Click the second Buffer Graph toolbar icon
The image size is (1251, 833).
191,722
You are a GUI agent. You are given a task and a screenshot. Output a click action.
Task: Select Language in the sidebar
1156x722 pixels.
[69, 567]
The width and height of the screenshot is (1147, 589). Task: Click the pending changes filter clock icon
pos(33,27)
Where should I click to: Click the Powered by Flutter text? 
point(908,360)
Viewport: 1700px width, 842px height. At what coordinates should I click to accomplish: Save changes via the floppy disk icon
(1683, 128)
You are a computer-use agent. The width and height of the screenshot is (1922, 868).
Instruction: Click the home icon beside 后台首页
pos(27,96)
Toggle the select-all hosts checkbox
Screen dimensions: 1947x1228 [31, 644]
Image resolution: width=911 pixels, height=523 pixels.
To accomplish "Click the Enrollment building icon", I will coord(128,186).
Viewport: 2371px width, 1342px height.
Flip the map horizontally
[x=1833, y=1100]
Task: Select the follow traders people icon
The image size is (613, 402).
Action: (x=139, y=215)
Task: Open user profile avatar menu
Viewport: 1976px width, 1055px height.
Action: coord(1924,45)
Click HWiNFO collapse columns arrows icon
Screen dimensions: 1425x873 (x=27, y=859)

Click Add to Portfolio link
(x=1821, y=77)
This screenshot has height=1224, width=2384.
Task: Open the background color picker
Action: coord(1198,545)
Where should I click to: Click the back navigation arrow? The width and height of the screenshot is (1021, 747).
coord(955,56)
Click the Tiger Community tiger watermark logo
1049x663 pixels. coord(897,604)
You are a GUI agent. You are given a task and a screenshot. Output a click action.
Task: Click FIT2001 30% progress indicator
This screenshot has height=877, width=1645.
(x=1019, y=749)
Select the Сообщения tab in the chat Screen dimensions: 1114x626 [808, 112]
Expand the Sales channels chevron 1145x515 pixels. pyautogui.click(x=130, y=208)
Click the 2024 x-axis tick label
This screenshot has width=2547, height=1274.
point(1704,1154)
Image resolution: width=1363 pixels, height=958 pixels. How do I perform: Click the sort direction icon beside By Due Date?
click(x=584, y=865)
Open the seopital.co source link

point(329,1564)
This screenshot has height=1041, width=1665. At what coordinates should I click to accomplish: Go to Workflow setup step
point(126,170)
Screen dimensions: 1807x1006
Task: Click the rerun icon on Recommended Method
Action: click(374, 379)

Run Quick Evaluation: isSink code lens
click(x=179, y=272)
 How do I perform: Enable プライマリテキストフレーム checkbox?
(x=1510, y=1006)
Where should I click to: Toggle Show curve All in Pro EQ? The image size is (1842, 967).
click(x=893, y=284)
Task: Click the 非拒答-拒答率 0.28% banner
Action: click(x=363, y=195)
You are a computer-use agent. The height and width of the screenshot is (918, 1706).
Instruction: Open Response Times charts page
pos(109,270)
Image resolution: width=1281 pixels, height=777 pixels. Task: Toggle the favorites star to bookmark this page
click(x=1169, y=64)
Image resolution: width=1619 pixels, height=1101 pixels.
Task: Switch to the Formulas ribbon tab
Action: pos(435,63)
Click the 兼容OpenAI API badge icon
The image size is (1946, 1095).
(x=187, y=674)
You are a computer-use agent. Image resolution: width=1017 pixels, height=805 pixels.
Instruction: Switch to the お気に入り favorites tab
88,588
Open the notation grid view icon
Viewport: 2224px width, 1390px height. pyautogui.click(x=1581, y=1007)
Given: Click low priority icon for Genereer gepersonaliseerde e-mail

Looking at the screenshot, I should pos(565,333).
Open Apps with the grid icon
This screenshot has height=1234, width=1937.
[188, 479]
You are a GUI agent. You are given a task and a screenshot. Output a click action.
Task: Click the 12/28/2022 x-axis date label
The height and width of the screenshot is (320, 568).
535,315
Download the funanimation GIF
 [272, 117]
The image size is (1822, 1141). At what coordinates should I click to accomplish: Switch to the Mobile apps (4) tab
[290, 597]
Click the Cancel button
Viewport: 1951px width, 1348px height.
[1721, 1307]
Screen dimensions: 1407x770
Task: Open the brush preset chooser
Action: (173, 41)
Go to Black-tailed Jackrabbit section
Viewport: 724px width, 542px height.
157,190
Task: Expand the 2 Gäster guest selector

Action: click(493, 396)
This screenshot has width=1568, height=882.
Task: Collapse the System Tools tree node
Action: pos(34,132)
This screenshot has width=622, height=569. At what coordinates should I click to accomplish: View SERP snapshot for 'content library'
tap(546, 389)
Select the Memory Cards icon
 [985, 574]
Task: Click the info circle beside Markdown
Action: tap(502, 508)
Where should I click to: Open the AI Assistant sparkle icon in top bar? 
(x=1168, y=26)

◆ INSTRUCTIONS FOR THE TASK ◆
The lines of the records that contain the string "computer" should be located and copied.

◆ YOUR SOLUTION ◆
You are a computer-use agent. The width and height of the screenshot is (1922, 868).
You are a computer-use agent. The height and width of the screenshot is (918, 1706).
You are a computer-use agent. Image resolution: width=1017 pixels, height=805 pixels.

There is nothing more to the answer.